実際、大抵の整体や鍼灸の現場では「身体のバランスの崩れ」が腰痛の大きな要因とされています。

しかし、医学的・科学的には「歪み」だけで腰痛を説明するのは難しいとも言われています。
ここでは、エビデンス(研究結果)をもとに、身体の歪みと腰痛の関係をわかりやすく整理してみましょう。


🔹1. 「身体の歪み」は何を意味するのか

「歪み」とは、医学的には明確な診断名ではありません。
主に以下のような状態を指します:

  • 骨盤の傾きやねじれ
  • 脊柱の側弯(軽度の脊柱側弯症など)
  • 筋肉のアンバランス(片側の筋緊張が強い)
  • 姿勢の偏り(猫背、反り腰、片脚重心)

つまり、「骨格構造」「筋肉の張力」「動作のクセ」などが複合しているのです。


🔹2. エビデンス①:歪みと腰痛は「直接的な因果関係は弱い」

📘引用研究1:

“There is no strong evidence that spinal or pelvic asymmetry directly causes low back pain.”
(脊柱や骨盤の非対称性が腰痛を直接引き起こすという強い証拠はない)
Lederman, E. (2010). The fall of the postural–structural–biomechanical model in manual and physical therapies.

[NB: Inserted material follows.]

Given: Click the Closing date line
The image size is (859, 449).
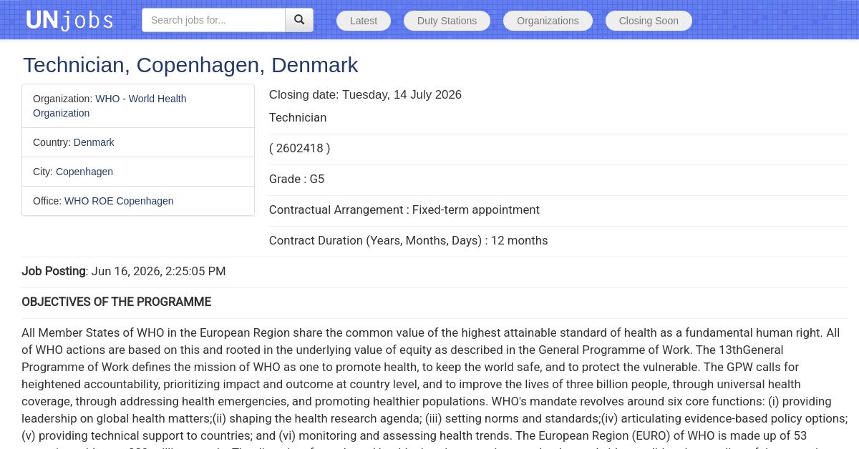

この論文では、いわゆる「姿勢や構造の歪み=痛みの原因」という考え方は、
単純すぎると指摘されています。

実際、レントゲンで明らかに歪みがある人でも無痛で生活できる例は多く、
逆に、姿勢が整っている人でも慢性的な腰痛に悩むケースも少なくありません。


🔹3. エビデンス②:「筋肉バランス・運動制御の乱れ」が痛みに影響

📘引用研究2:

“Motor control impairment and asymmetry of deep trunk muscles are associated with low back pain.”
(体幹深部筋の非対称性や運動制御の乱れは腰痛と関連する)
Hodges, P.W. & Moseley, G.L. (2003). Pain and motor control of the lumbopelvic region.

この研究では、腹横筋や多裂筋などの体幹筋の左右差が腰痛患者に多いことが示されています。
つまり、「構造的な歪み」よりも、筋肉の使い方・バランスの悪さが痛みを引き起こす要因と考えられます。

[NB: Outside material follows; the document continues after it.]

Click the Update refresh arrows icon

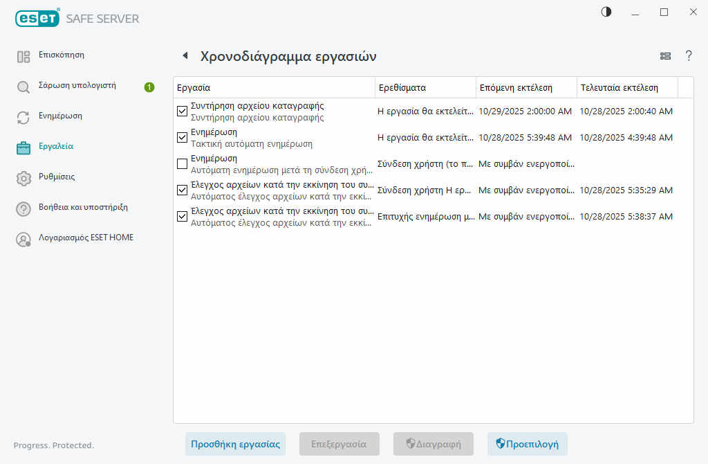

🔹4. エビデンス③:「心理的ストレス」や「神経系の感作」も関与

📘引用研究3:

“Psychosocial factors and central sensitization play significant roles in chronic low back pain.”
(心理社会的因子と中枢性感作は慢性腰痛に重要な役割を果たす)
Apkarian, A.V. et al. (2013). Nature Reviews Neuroscience.

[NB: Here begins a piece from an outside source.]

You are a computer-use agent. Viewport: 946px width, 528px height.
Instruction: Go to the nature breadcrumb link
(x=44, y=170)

慢性腰痛の多くは、身体の歪みや構造の問題だけでなく、
ストレス・不安・睡眠不足などによって神経が過敏化している状態でもあります。


🔹5. 鍼灸治療でできること

科学的には「歪みそのものが腰痛を生む」とは断言できませんが、
現場の臨床では、以下のような改善が多く見られます:

  • 鍼灸による筋緊張の緩和・血流改善
  • 姿勢指導・ストレッチによるバランス再教育
  • 呼吸調整で**体幹の安定性(インナーマッスル)**を高める

これらは「歪みを整える」というよりも、動きと神経のバランスを整えることに近いです。


🔹6. ゆうしん治療院の考え方

ゆうしん治療院では、
腰痛を「構造」「筋肉」「神経」「心身バランス」の4つの視点から捉え、
一人ひとりの身体の使い方・姿勢・生活習慣を分析して治療を行います。

例えば:

  • 筋緊張タイプ → 鍼と手技で筋膜リリース
  • 骨盤不安定タイプ → 体幹強化+姿勢指導
  • ストレス関連タイプ → 自律神経バランス調整

根本的な原因を探りながら、再発しない身体づくりをサポートしています。


🔹まとめ

観点ポイント
歪み自体は腰痛の「直接原因」ではないただし、筋バランス・神経の使い方には影響あり
姿勢改善・鍼灸・運動療法痛み軽減と再発防止に有効
心理的要因も無視できないストレス・緊張も腰痛を悪化させる

🔹参考文献

  1. Lederman, E. (2010). The fall of the postural–structural–biomechanical model in manual and physical therapies.
  2. Hodges, P.W. & Moseley, G.L. (2003). Pain and motor control of the lumbopelvic region.
  3. Apkarian, A.V. et al. (2013). The pain of being human: Pain as a homeostatic emotion. Nature Reviews Neuroscience.